それにクスリと笑いをこぼして勇次郎はお構い無しに、
「いただきまーす」
「へ…?!んっう……っ、」
デザートを食べ始めた。
最初は、触れるだけ。
「んっ、う……っ、」
俺は身を固くした。
繰り返しちゅっ…ちゅっ…と触れられて、それだけで柔らかくて、気持ちよくて、俺はそっと彼の肩に手を添えた。

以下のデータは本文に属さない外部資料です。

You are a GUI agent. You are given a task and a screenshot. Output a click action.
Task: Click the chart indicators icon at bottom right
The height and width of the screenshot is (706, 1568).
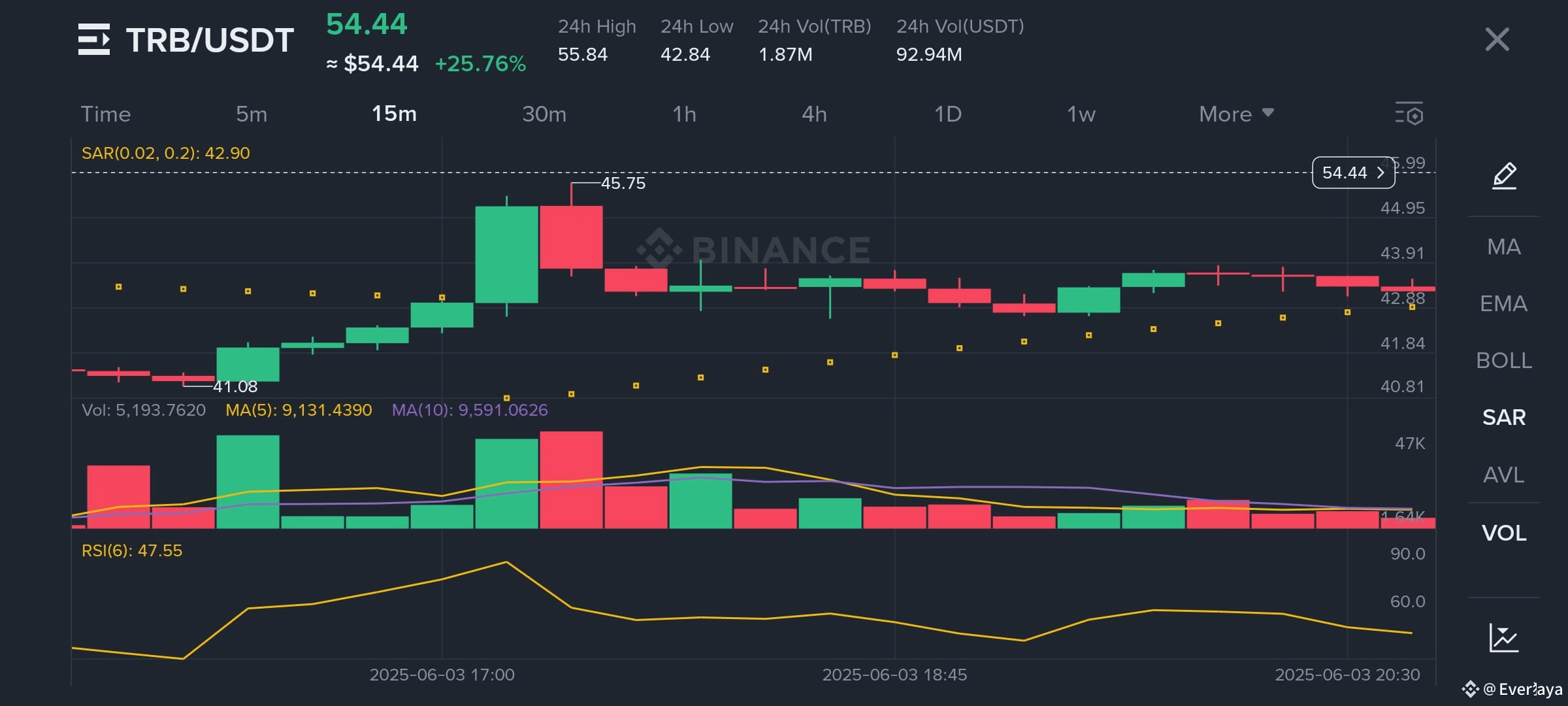(1503, 637)
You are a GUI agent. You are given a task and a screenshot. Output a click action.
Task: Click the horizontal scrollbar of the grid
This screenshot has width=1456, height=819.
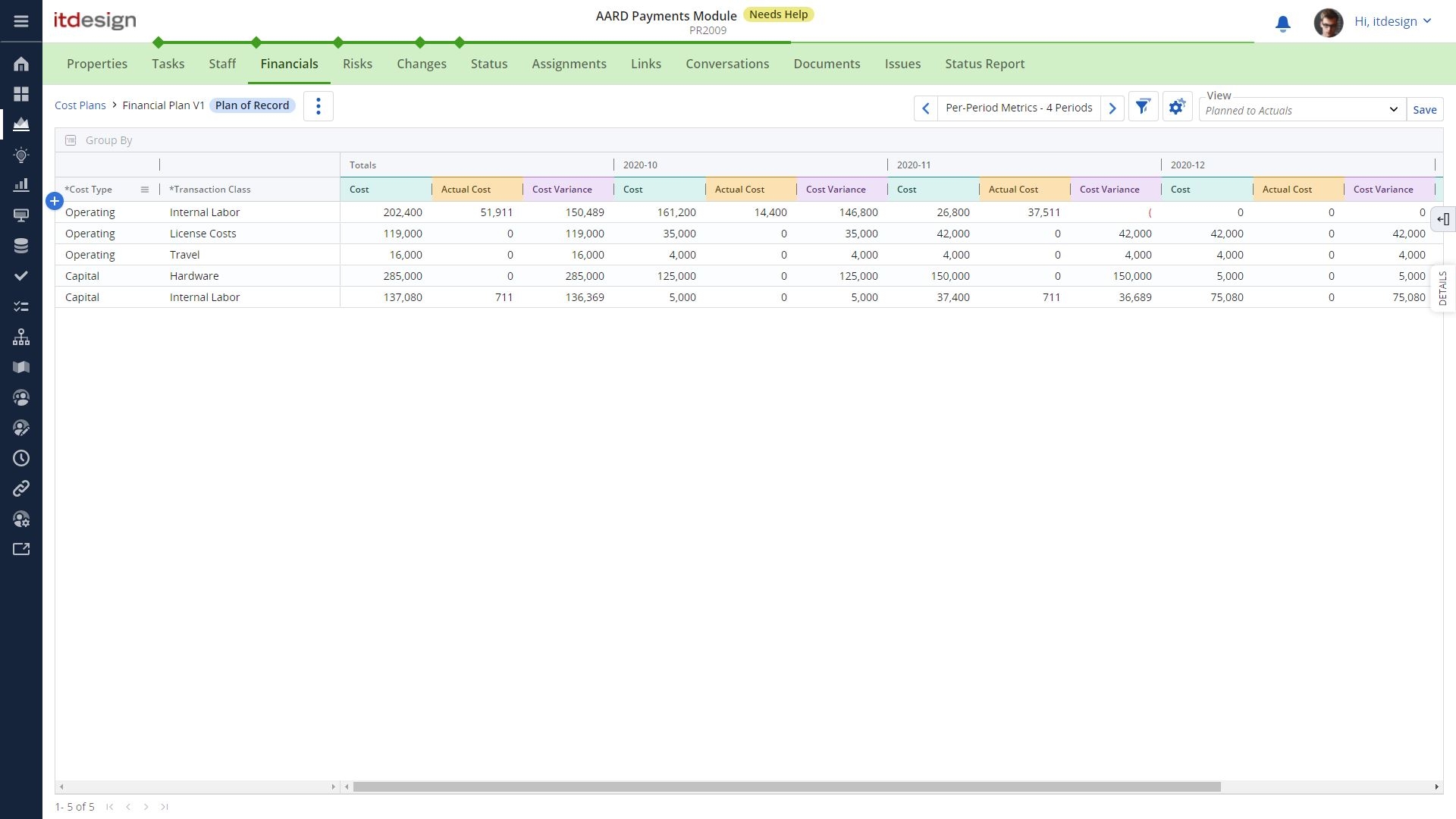tap(786, 786)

すると、トン…と勇次郎の舌先が俺の唇に開けるように促してくる。
「ひっ……っ、」
恥ずかしながら体をビクつかせてしまった。
おずおずと口を開くと、そこからぬるりと舌が入ってくる。
「んっ、う……ふぅっ、」
不慣れでどうすればいいか未だに分からない俺はきゅっと勇次郎の服を掴む。
それに気づいた彼は舌をゆっくりと、エスコートするように絡ませる。
それはとっても脳が痺れて気持ちいいもので、思わず甘い声を漏らす。
「ふぁ…♡ んっ、ぅ…♡、はぁっ…♡」
お互いにペースを合わせながら溶け合う。そしてだんだんといい雰囲気になって……
おしまい。
「ぷぁ…っ、………ぅ…え……?」
俺は無意識にもっとしないの?と目線で訴えてしまった。
「何? 期待してたの?」
と黒い笑みを向けてくる勇次郎。
「なっ?! き、期待とかじゃ…ねぇし…!」
「もしかして…」
慌てて否定する俺を他所に彼は俺の腰に手を回して聞いてくる。
「準備、してきたの?」
そしてするりと俺の尻を撫でられた。
「んっ…?!」
急に触られてびくんとしてしまい、変に反応してしまったことが恥ずかしくて真っ赤になる。
でも正直満更でもないから離れずに俯くしか出来なかった。
彼の顔は見えないけど、何となく想像出来る。酷いにやけズラだろうな。惚れた弱みが悔しい。
「ふふっ、いーよ? あいぞーの全部……」
俺の耳元に口を寄せながら吐息と甘さを含めて勇次郎は言う。